Stuck in the middle? One unemployed wizard sentinel. For DJ Jaco, war makes for strange bedfellows as she finally embraces her wizard-elven heritage and strikes a deal with the devil so she and her ragtag band of allies can return to defend her hometown. After all, when the undead French pirate Jean Lafitte is working in the mayor’s tourism department, things could go horribly wrong.
War is coming to New Orleans just in time for Mardi Gras, with the elves and wizards lined up on opposite sides, the shifters with a new leader, the vampires promising loyalty to the highest bidder, and the soul of the Crescent City resting on the outcome of the civil war going on in Faerie between the rival princes of summer and winter.
Mardi Gras Day is approaching fast, the faeries have infiltrated almost every parade, and the line between friends and enemies grows thin as DJ tries to stave off open warfare on the St. Charles Avenue parade route.
Laissez les bons temps rouler…but be careful, or the good times might roll too close for comfort.
This Is Going to Hurt
Pan Macmillan, November 1, 2018
Trade Paperback, 256 pages
Hardcover and eBook, September 2017 Review Copy: Reviewer's Own
Welcome to 97-hour weeks.
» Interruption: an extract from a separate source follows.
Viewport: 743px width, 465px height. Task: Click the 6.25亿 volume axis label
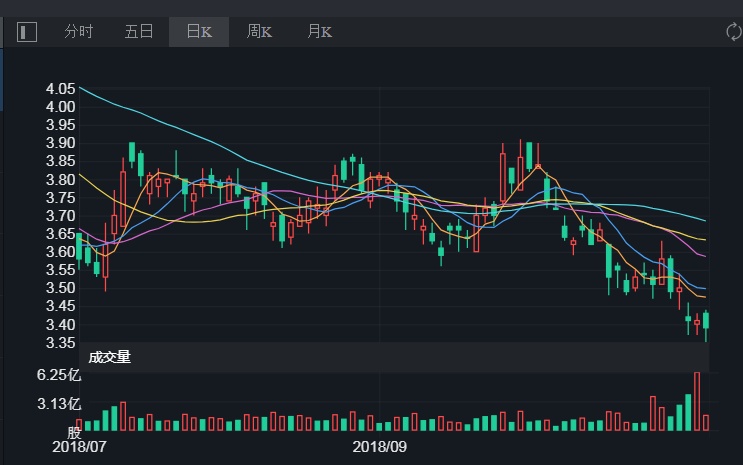56,375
Welcome to life and death decisions. Welcome to a constant tsunami of bodily fluids. Welcome to earning less than the hospital parking meter. Wave goodbye to your friends and relationships. Welcome to the life of a junior doctor. Scribbled in secret after endless days, sleepless nights and missed weekends, comedian and former junior doctor Adam Kay’s This Is Going to Hurt provides a no-holds-barred account of his time on the NHS front line (with a foreword attempting to explain the National Health Service to a non-UK audience). Hilarious, horrifying and heartbreaking by turns, this is everything you wanted to know—and more than a few things you didn't—about life on and off the hospital ward. And yes, it may leave a scar.